W3C home > Mailing lists > Public > www-validator@w3.org > February 2007

Re: Invalid pages...

From: olivier Thereaux <ot@w3.org>
Date: Fri, 16 Feb 2007 10:00:39 +0900
Message-Id: <E17DC33D-09C8-40F6-B8F4-EC9EED2B6A27@w3.org>
Cc: www-validator@w3.org
To: Bachu <bachu9@gmail.com>


On Feb 15, 2007, at 03:11 , Bachu wrote:

> Hai I am Bachu from India, why is that in w3.org has 7% of pages ie  
> 14 pages didnt pass the w3 validation? is this some error in  
> validator or in the pages ?
>

Hello Bachu.

Like Jukka, I am wondering where you got these numbers. There are  
millions of pages (literally) on w3.org Web servers, so 14 pages  
definitely isn't 7%. Also, when you say "w3 validation", what do you  
mean? There are many validation services at w3c - markup validation,  
CSS validation, Feed validation, RDF, P3P, etc.

Assuming your message ultimately means "why does www.w3.org have some  
pages that are not valid HTML", I can give a few elements of answers.

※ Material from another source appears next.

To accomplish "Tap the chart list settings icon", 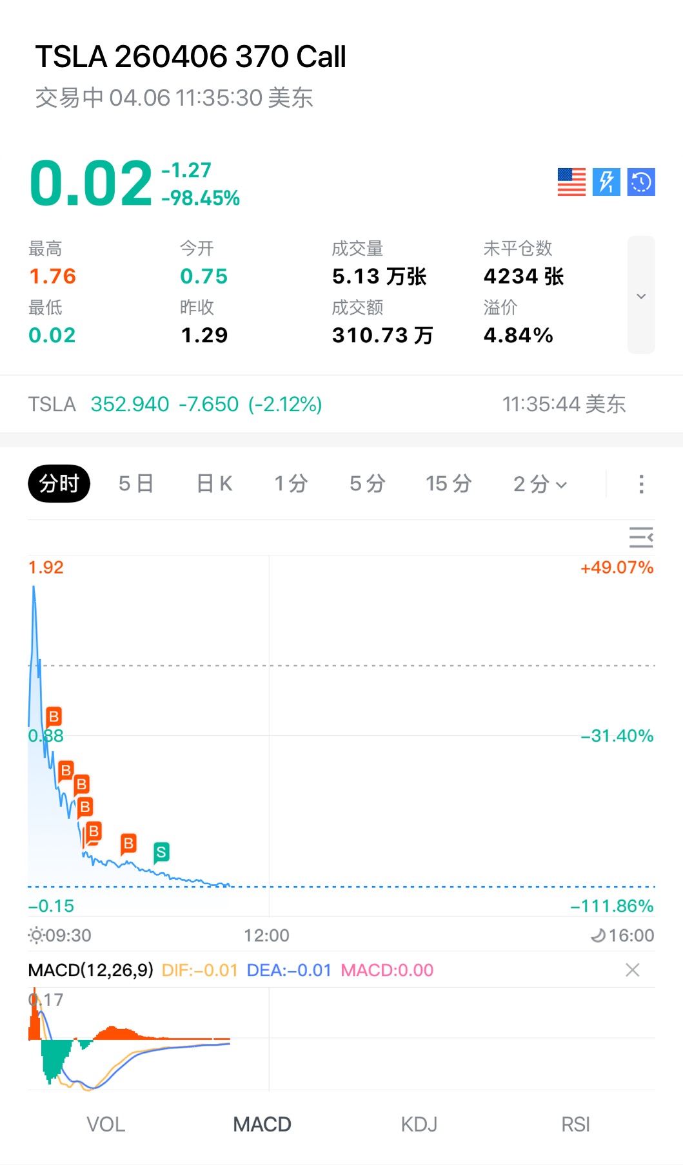I will click(641, 537).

* While some proportion of the documents on w3.org (all of  
lists.w3.org, wiki pages and  w3c blogs) are managed by a CMS or some  
piece of software, a large number of pages are written "by hand", by  
a lot of different people (staff, collaborators, working-group  
participants). A lot of these pages are also edited with amaya [1],  
which produces valid markup - always.

* Given the way the site is edited, it is prone to errors. We  
therefore have a quality control process using tools such as the  
LogValidator [2] which sends a weekly report to the staff, listing  
the most popular documents on the www.w3.org site that do not  
validate, and the staff collectively works on improving them.

Our last results give about 98% of validity in the ~2000 most popular  
HTML documents on www.w3.org - not perfect, but given that most of  
these are edited by hand, it's not bad. And of course, given the  
iterative QA process, the figure is bound to improve.

We also have an opt-in service for people to receive personalized  
weekly reports about the validity of their recently edited documents  
(since all of our site is in CVS and we have their history) or about  
the validity of an area of the site they manage.

* The "official" pages on the W3C website, that is, the standards/ 
technical reports, are all validated before publication. And since  
quality goes way beyond validation, they are also checked for broken  
links, spelling mistakes (via an automatic spell checker)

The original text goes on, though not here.